--- Records for processing ---
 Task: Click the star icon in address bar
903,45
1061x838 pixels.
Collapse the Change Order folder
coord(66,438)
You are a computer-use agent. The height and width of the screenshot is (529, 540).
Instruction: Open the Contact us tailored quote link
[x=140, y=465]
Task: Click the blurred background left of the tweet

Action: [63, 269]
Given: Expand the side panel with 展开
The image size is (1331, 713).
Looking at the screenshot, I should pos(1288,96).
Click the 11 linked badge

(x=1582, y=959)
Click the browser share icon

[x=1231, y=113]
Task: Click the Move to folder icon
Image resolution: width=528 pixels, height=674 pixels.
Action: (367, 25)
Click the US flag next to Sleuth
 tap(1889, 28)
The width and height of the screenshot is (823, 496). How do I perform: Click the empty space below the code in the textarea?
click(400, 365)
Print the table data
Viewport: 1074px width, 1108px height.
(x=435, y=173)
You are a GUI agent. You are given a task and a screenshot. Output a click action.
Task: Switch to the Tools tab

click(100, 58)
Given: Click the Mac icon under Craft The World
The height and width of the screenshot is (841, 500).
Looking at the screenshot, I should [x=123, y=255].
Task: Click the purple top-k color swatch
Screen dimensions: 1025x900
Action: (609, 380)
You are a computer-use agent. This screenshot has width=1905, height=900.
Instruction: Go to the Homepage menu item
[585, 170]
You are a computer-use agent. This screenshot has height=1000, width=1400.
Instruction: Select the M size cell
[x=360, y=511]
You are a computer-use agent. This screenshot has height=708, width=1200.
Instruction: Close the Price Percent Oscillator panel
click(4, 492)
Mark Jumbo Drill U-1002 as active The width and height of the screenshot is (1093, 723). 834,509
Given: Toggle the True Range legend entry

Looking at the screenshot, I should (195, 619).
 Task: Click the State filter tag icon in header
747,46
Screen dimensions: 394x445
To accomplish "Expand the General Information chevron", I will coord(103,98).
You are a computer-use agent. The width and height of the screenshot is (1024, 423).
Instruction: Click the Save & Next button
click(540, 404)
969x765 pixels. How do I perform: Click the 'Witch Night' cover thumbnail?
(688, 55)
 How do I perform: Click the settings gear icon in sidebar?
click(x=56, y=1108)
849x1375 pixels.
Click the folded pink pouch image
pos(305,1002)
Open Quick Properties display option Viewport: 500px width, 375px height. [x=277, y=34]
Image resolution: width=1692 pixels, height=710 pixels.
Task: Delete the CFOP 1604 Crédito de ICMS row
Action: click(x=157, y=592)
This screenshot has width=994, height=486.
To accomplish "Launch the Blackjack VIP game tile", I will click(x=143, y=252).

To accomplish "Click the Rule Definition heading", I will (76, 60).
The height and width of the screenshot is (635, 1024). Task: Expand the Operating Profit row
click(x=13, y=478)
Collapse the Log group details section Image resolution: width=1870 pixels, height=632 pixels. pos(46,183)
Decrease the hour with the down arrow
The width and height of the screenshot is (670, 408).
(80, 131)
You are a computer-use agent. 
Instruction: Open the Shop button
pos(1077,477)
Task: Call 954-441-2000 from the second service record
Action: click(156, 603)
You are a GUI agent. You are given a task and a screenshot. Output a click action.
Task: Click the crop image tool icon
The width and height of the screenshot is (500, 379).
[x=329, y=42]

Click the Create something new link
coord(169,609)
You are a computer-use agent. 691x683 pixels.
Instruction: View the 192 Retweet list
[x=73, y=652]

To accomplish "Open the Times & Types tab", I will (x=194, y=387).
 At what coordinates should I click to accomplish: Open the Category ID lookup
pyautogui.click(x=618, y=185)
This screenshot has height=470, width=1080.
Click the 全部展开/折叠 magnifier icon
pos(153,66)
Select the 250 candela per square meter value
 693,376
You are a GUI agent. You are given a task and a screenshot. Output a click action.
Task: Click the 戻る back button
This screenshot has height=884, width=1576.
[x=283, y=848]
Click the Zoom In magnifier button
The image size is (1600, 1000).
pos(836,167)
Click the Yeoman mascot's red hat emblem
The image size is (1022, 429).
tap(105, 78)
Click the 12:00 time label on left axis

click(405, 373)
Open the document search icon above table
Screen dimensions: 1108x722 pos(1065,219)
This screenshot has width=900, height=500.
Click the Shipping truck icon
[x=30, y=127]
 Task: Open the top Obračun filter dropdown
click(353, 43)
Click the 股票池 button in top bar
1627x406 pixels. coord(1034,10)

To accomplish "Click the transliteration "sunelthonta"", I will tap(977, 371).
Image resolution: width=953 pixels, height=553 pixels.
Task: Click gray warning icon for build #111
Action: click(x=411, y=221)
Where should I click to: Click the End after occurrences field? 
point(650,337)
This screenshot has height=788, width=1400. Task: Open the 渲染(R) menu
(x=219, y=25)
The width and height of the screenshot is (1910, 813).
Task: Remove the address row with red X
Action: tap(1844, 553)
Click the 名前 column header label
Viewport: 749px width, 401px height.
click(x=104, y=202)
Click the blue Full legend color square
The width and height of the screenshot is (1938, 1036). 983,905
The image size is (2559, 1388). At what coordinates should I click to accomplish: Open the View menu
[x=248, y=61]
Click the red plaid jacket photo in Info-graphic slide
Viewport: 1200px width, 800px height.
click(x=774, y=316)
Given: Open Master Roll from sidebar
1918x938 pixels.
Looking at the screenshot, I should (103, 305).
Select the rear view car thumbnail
---
- Your assignment: Nothing above should be left out. Print all the records exactly.

- Exercise solution:
 Task: Click the star icon in address bar
903,45
1061x838 pixels.
Collapse the Change Order folder
coord(66,438)
You are a computer-use agent. The height and width of the screenshot is (529, 540).
Instruction: Open the Contact us tailored quote link
[x=140, y=465]
Task: Click the blurred background left of the tweet

Action: [63, 269]
Given: Expand the side panel with 展开
The image size is (1331, 713).
Looking at the screenshot, I should pos(1288,96).
Click the 11 linked badge

(x=1582, y=959)
Click the browser share icon

[x=1231, y=113]
Task: Click the Move to folder icon
Image resolution: width=528 pixels, height=674 pixels.
Action: (367, 25)
Click the US flag next to Sleuth
 tap(1889, 28)
The width and height of the screenshot is (823, 496). How do I perform: Click the empty space below the code in the textarea?
click(400, 365)
Print the table data
Viewport: 1074px width, 1108px height.
(x=435, y=173)
You are a GUI agent. You are given a task and a screenshot. Output a click action.
Task: Switch to the Tools tab

click(100, 58)
Given: Click the Mac icon under Craft The World
The height and width of the screenshot is (841, 500).
Looking at the screenshot, I should [x=123, y=255].
Task: Click the purple top-k color swatch
Screen dimensions: 1025x900
Action: (609, 380)
You are a computer-use agent. This screenshot has width=1905, height=900.
Instruction: Go to the Homepage menu item
[585, 170]
You are a computer-use agent. This screenshot has height=1000, width=1400.
Instruction: Select the M size cell
[x=360, y=511]
You are a computer-use agent. This screenshot has height=708, width=1200.
Instruction: Close the Price Percent Oscillator panel
click(4, 492)
Mark Jumbo Drill U-1002 as active The width and height of the screenshot is (1093, 723). 834,509
Given: Toggle the True Range legend entry

Looking at the screenshot, I should (195, 619).
 Task: Click the State filter tag icon in header
747,46
Screen dimensions: 394x445
To accomplish "Expand the General Information chevron", I will coord(103,98).
You are a computer-use agent. The width and height of the screenshot is (1024, 423).
Instruction: Click the Save & Next button
click(540, 404)
969x765 pixels. How do I perform: Click the 'Witch Night' cover thumbnail?
(688, 55)
 How do I perform: Click the settings gear icon in sidebar?
click(x=56, y=1108)
849x1375 pixels.
Click the folded pink pouch image
pos(305,1002)
Open Quick Properties display option Viewport: 500px width, 375px height. [x=277, y=34]
Image resolution: width=1692 pixels, height=710 pixels.
Task: Delete the CFOP 1604 Crédito de ICMS row
Action: click(x=157, y=592)
This screenshot has width=994, height=486.
To accomplish "Launch the Blackjack VIP game tile", I will click(x=143, y=252).

To accomplish "Click the Rule Definition heading", I will (76, 60).
The height and width of the screenshot is (635, 1024). Task: Expand the Operating Profit row
click(x=13, y=478)
Collapse the Log group details section Image resolution: width=1870 pixels, height=632 pixels. pos(46,183)
Decrease the hour with the down arrow
The width and height of the screenshot is (670, 408).
(80, 131)
You are a computer-use agent. 
Instruction: Open the Shop button
pos(1077,477)
Task: Call 954-441-2000 from the second service record
Action: click(156, 603)
You are a GUI agent. You are given a task and a screenshot. Output a click action.
Task: Click the crop image tool icon
The width and height of the screenshot is (500, 379).
[x=329, y=42]

Click the Create something new link
coord(169,609)
You are a computer-use agent. 691x683 pixels.
Instruction: View the 192 Retweet list
[x=73, y=652]

To accomplish "Open the Times & Types tab", I will (x=194, y=387).
 At what coordinates should I click to accomplish: Open the Category ID lookup
pyautogui.click(x=618, y=185)
This screenshot has height=470, width=1080.
Click the 全部展开/折叠 magnifier icon
pos(153,66)
Select the 250 candela per square meter value
 693,376
You are a GUI agent. You are given a task and a screenshot. Output a click action.
Task: Click the 戻る back button
This screenshot has height=884, width=1576.
[x=283, y=848]
Click the Zoom In magnifier button
The image size is (1600, 1000).
pos(836,167)
Click the Yeoman mascot's red hat emblem
The image size is (1022, 429).
tap(105, 78)
Click the 12:00 time label on left axis

click(405, 373)
Open the document search icon above table
Screen dimensions: 1108x722 pos(1065,219)
This screenshot has width=900, height=500.
Click the Shipping truck icon
[x=30, y=127]
 Task: Open the top Obračun filter dropdown
click(353, 43)
Click the 股票池 button in top bar
1627x406 pixels. coord(1034,10)

To accomplish "Click the transliteration "sunelthonta"", I will tap(977, 371).
Image resolution: width=953 pixels, height=553 pixels.
Task: Click gray warning icon for build #111
Action: click(x=411, y=221)
Where should I click to: Click the End after occurrences field? 
point(650,337)
This screenshot has height=788, width=1400. Task: Open the 渲染(R) menu
(x=219, y=25)
The width and height of the screenshot is (1910, 813).
Task: Remove the address row with red X
Action: tap(1844, 553)
Click the 名前 column header label
Viewport: 749px width, 401px height.
click(x=104, y=202)
Click the blue Full legend color square
The width and height of the screenshot is (1938, 1036). 983,905
The image size is (2559, 1388). At what coordinates should I click to accomplish: Open the View menu
[x=248, y=61]
Click the red plaid jacket photo in Info-graphic slide
Viewport: 1200px width, 800px height.
click(x=774, y=316)
Given: Open Master Roll from sidebar
1918x938 pixels.
Looking at the screenshot, I should (103, 305).
Select the rear view car thumbnail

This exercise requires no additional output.